Take each line below that has "agent" and copy it.

__Data for analysis__.
++++++

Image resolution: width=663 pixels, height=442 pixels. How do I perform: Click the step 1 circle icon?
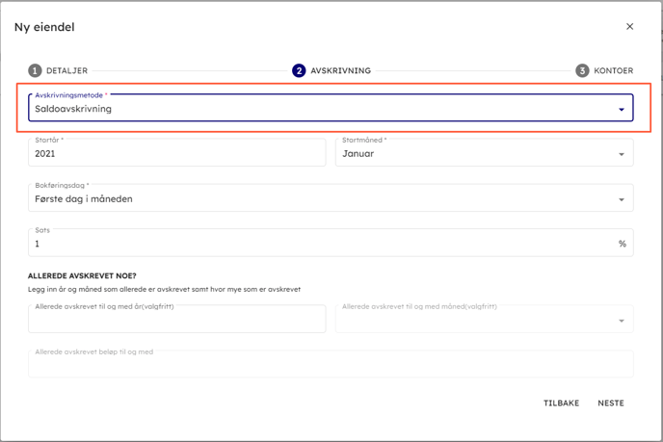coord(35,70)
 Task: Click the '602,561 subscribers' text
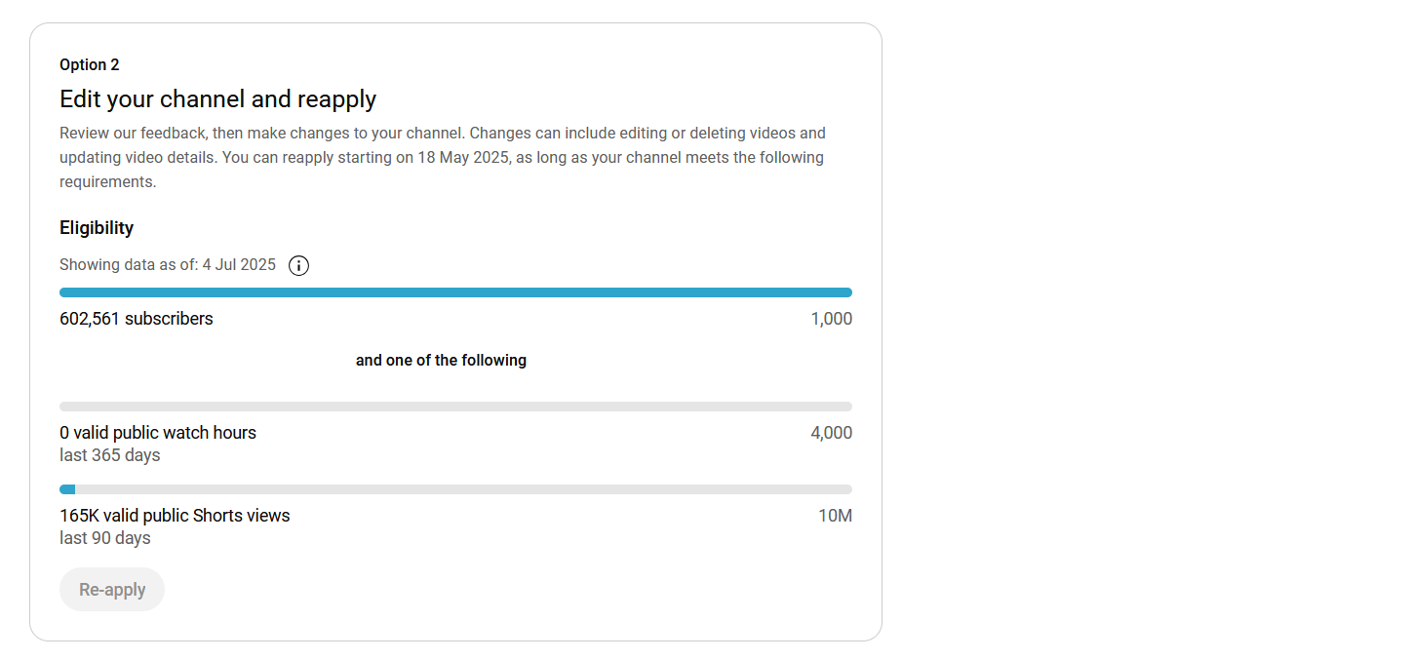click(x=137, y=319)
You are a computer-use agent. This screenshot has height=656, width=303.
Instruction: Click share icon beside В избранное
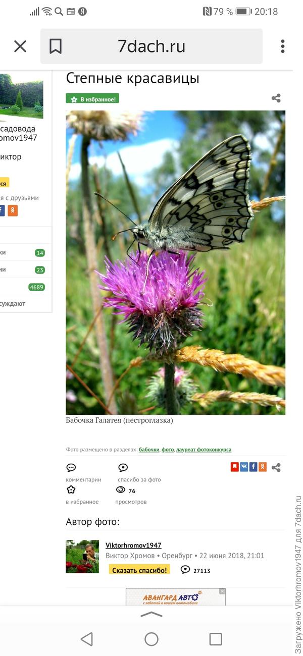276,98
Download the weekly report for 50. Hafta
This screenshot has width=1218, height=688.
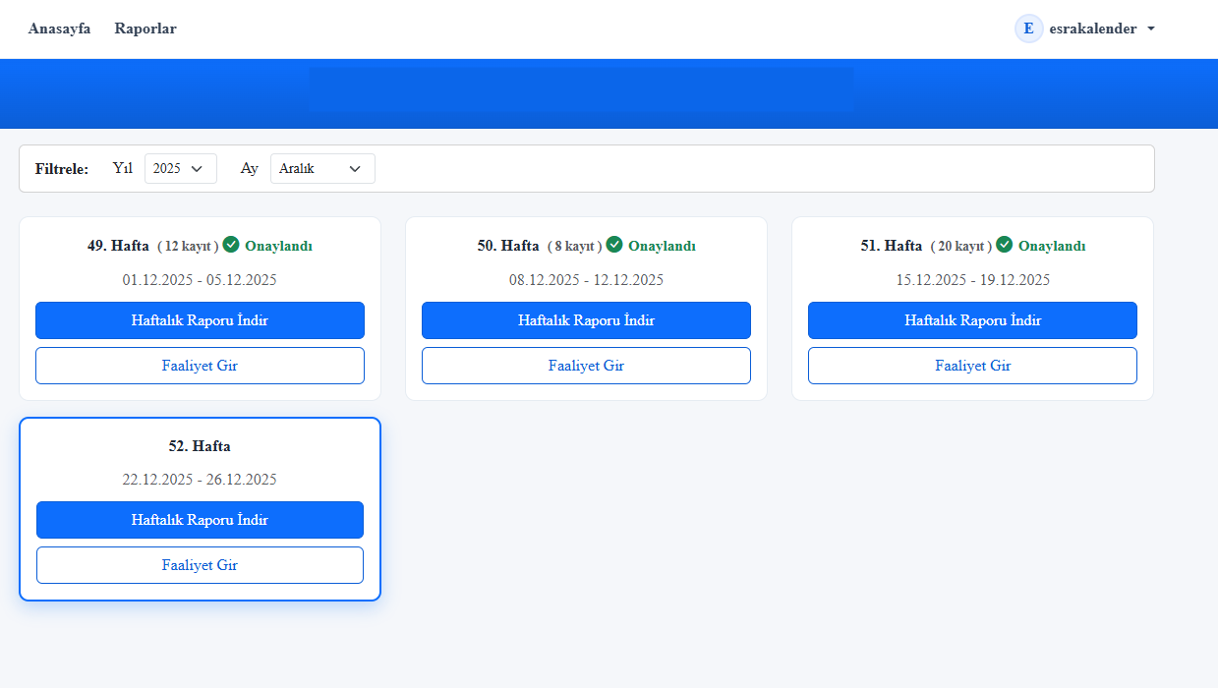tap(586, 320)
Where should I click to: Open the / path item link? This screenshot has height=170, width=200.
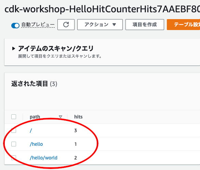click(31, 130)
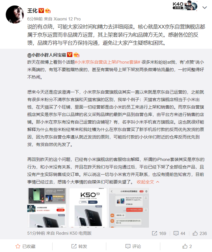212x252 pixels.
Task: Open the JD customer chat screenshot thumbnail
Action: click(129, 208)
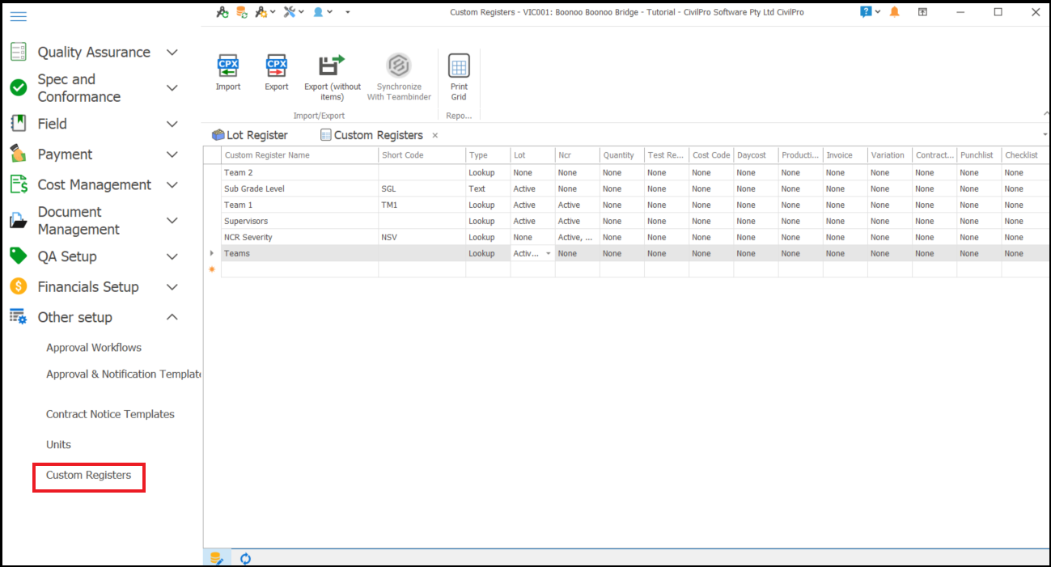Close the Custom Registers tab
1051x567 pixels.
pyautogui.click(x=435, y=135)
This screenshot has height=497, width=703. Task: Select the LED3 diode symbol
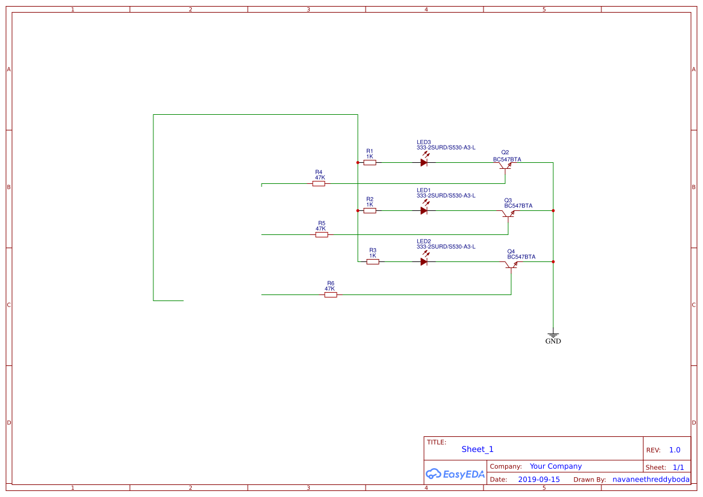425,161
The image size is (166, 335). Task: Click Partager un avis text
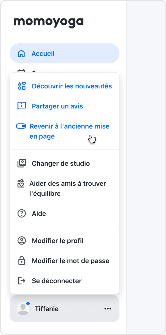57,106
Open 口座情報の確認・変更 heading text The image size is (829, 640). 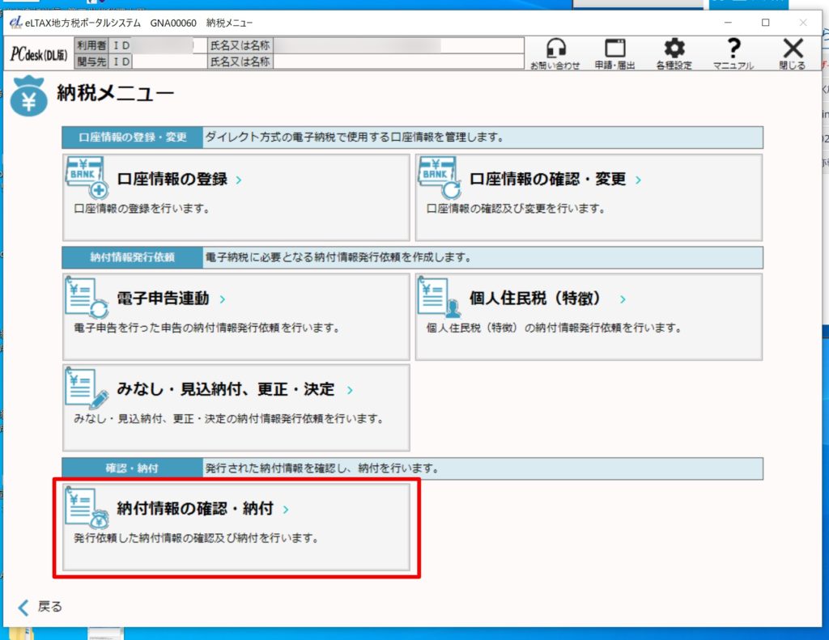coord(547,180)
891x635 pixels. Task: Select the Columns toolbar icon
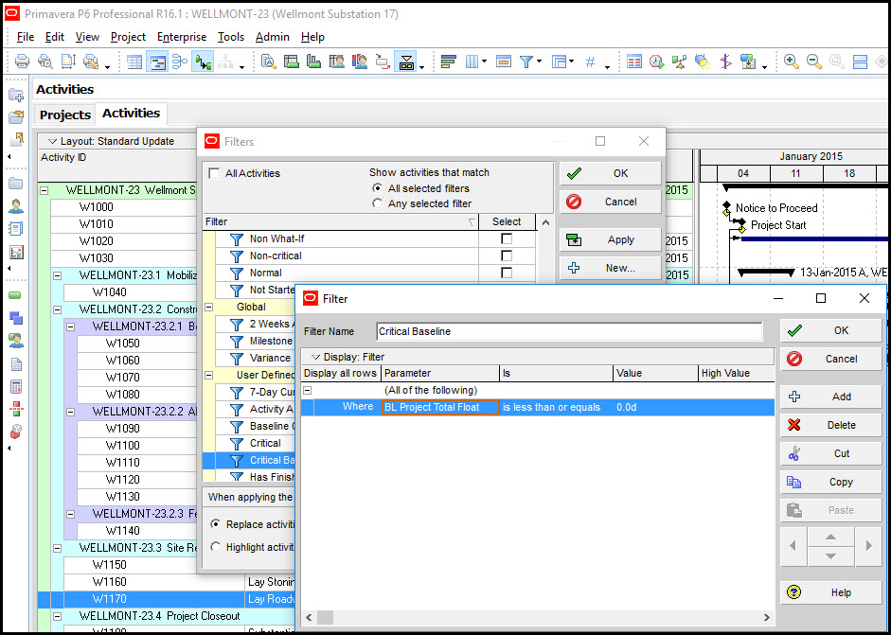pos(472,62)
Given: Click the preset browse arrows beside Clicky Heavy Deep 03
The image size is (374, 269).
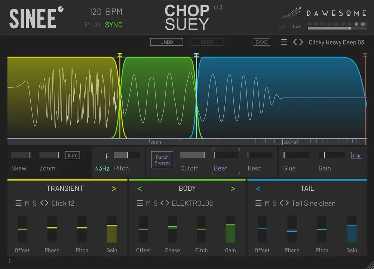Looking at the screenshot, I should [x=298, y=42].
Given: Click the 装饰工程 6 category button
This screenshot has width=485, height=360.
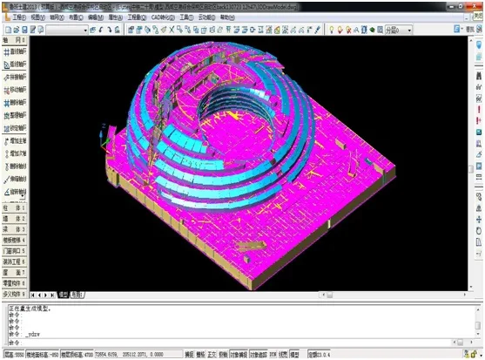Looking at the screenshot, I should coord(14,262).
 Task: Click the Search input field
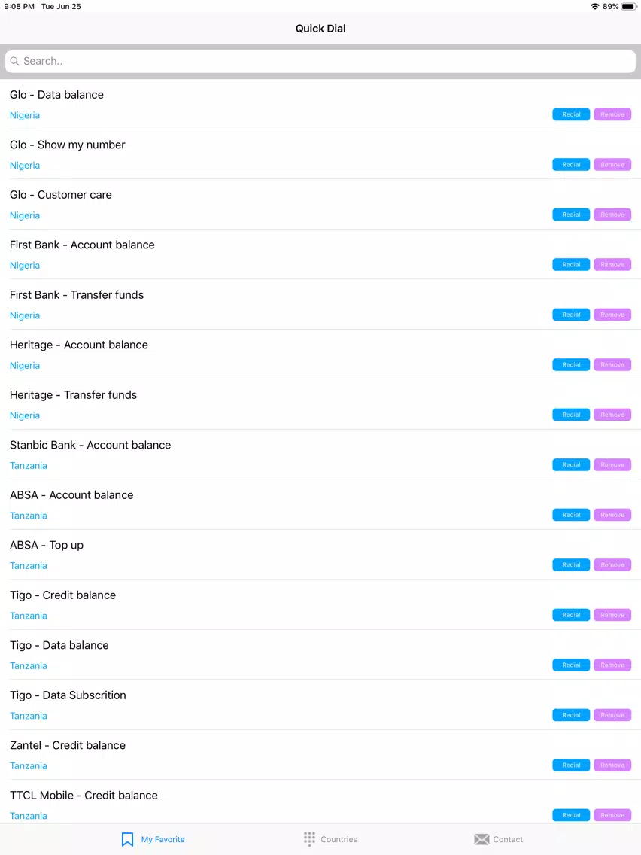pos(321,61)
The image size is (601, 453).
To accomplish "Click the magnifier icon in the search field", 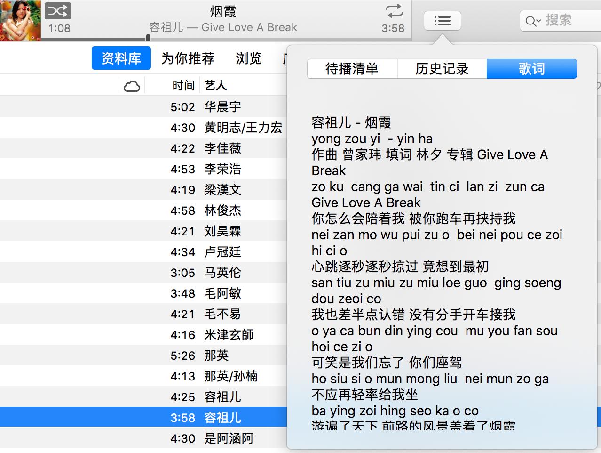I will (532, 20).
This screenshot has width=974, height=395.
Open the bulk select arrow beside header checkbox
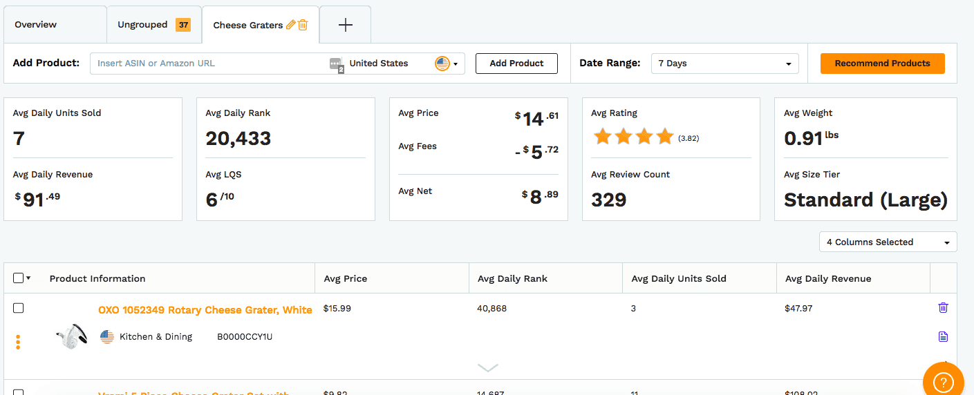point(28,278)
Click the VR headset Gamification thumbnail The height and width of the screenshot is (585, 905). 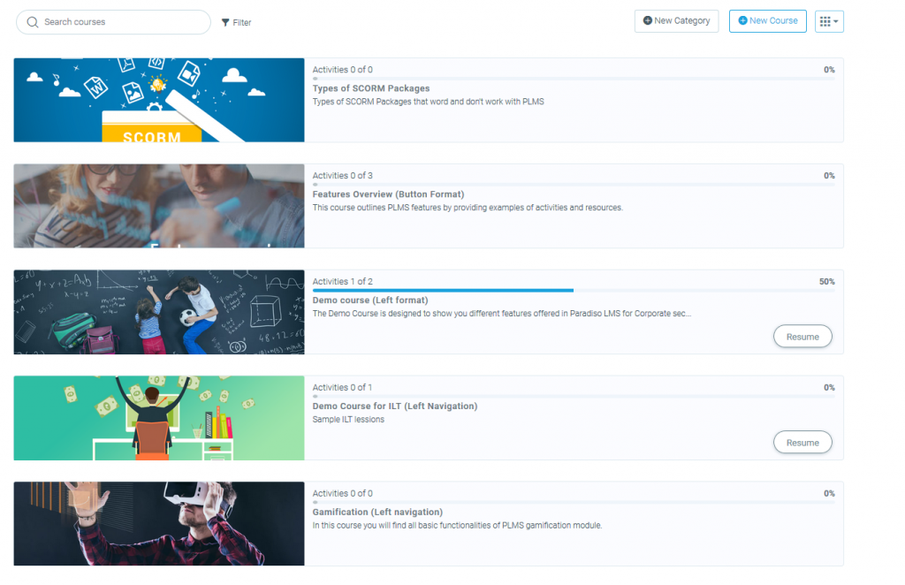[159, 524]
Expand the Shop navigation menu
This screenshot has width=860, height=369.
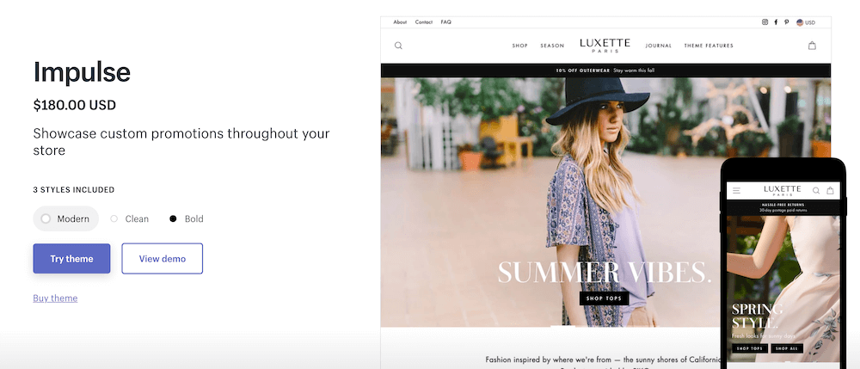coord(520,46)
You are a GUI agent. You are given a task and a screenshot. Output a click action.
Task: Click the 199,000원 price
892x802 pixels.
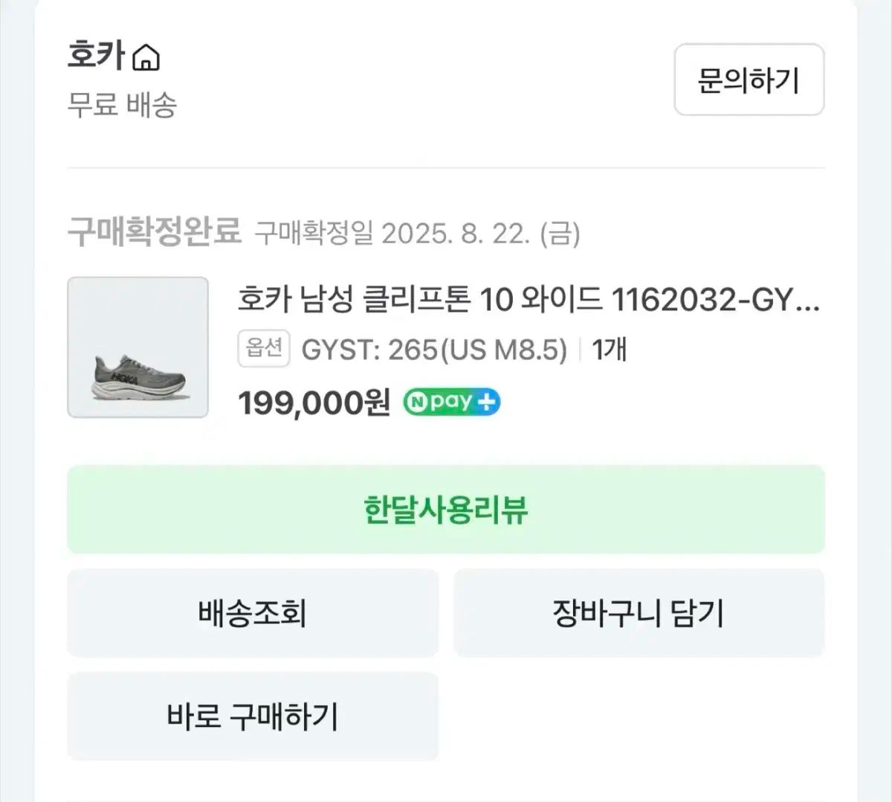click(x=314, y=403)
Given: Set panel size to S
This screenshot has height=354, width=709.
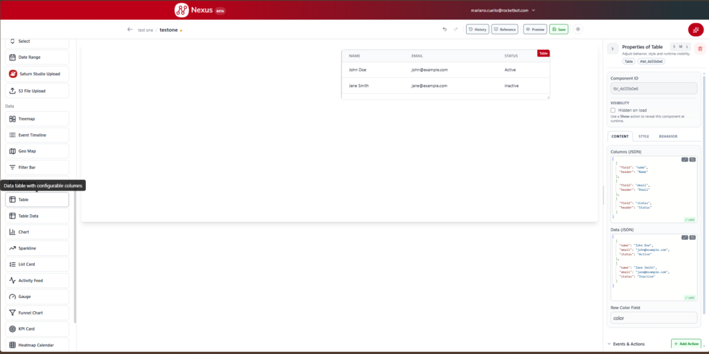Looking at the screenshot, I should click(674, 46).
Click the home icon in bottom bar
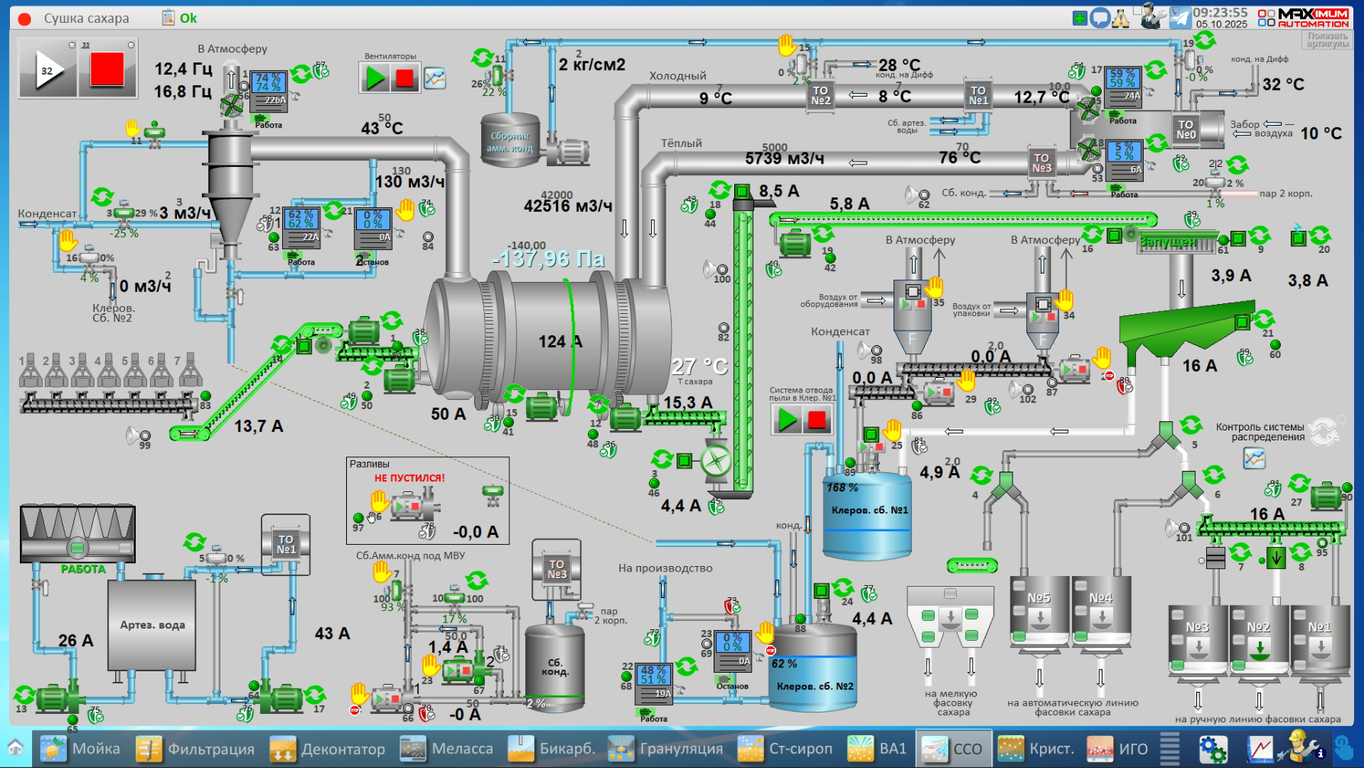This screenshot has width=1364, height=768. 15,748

++++++

__Exercise response__.
You are a computer-use agent. This screenshot has height=656, width=303.
You are a GUI agent. You are given a task and a screenshot. Output a click action.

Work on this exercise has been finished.